Salmi led a separate EU-funded research project into the domestication of reindeer. Called DOMESTICATION, the project ended in May 2023 after more than five years and made use of archaeological finds, particularly reindeer bones.

Seasoned travellers

The Sámi supplement the diet of their reindeer – a practice that the DOMESTICATION researchers date to the 11th century.

These days the supplementary diet is mainly livestock feed and hay, whereas traditionally it included dried tree branches and grasses collected in the summer, according to Salmi.

By contrast, in Yamal the reindeer are purely grazing animals and finding food for them determines where Nenet families live. The people and their reindeer can travel distances of up to 1 000 km a year in search of fresh pastures.

Spring and autumn migrations in this part of Siberia present a colourful sight when a caravan of sleds sets off across the ice with the rest of the herd following. The draught reindeer have red harnesses and, over their backs, rectangular woven blankets, while the sleds are decorated with bells and tassels.

Combining strength and stamina, the animals can trot at 25 km an hour.

The sleds are piled with entire households – from reindeer-skin tents with wooden frames and cooking equipment to clothes and other belongings.

While modern amenities such as mobile phones, computer screens and snowmobiles are now part of the herders’ lives, the core traditions have remained the same for hundreds of years.

The Sámi too have long used reindeer for transport, as attested by the DOMESTICATION team’s study of reindeer bones from archaeological sites.

‘Reindeer have been used for transportation since the beginning of reindeer herding 1 000 years ago,’ said Salmi. ‘Working leaves traces on the animals’ skeleton – stress-related changes to vertebrae, shoulder joints and hooves which we can see in our analysis.’

Hazards ahead

It’s this rich history that accelerating climate change caused by human activities – above all the use of energy from fossil fuels and the resulting greenhouse gas emissions – threatens to cut short.

In 2013-2014, Arctic regions had a warmer winter and unprecedented rainfall, which froze to create a crust of thick ice that the reindeer were unable to crack in their effort to find lichen to eat.

Tens of thousands of them died during the winter and many herder families were forced to leave the tundra.

Previously a once-in-a-generation event, the weather pattern is recurring every several years and prompting the Nenets to turn to scientists for help in understanding what’s happening.

‘The herders asked us what was causing the extreme weather because its frequency and intensity in recent years is beyond their experience,’ said Professor Bruce Forbes, an expert in applied ecology in permafrost regions at the University of Lapland in Finland.

Forbes leads CHARTER and has been conducting fieldwork annually in the Arctic for more than 35 years.
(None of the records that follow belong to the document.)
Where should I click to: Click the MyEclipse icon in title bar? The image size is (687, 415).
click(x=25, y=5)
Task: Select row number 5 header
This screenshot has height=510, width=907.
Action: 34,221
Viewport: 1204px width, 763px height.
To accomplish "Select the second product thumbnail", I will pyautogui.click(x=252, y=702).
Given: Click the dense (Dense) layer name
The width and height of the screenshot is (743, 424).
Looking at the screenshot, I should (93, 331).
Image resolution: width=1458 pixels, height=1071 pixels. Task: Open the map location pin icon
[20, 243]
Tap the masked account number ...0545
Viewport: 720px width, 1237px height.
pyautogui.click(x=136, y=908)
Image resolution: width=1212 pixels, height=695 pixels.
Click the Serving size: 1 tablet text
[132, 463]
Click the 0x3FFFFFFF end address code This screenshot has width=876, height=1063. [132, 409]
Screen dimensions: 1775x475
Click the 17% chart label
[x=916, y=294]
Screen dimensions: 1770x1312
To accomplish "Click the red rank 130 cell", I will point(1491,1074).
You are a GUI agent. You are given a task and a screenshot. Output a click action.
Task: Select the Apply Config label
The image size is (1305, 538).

The project is breaking new ground on climate modelling by incorporating the herders’ observations.

The plan is to develop ways to warn herders of extreme weather events days in advance. That way the herders could protect their animals and remain on the tundra.

‘We have climate modellers, sea-ice modellers and many different types of experts from nine countries trying to fingerprint the chain of events that lead to hazardous rain on snow events,’ said Forbes.

Timeless symbol 

The herders are determinedly holding onto their identity as they work with the scientific community to protect their way of life.

To illustrate the trust that the Sámi have in their animals, Salmi tells the story of a reindeer named Onni – meaning luck or happiness – whose herder would let it navigate the way home after a long day of tourist safari rides.

‘He was such a wise reindeer that the herder could fall asleep in the sledge,’ she said. ‘Onni knew the way, he would always stop before crossing a road and the herder would wake when they were safely home.’

For their part, the Nenets’ view of reindeer could almost be summed up as the more the merrier, according to Laptander.

‘If you have enough reindeer, then it means you’re a happy person,’ she said.

Research in this article was funded by the EU including, in the case of DOMESTICATION, via the European Research Council (ERC). The views of the interviewees don’t necessarily reflect those of the European Commission.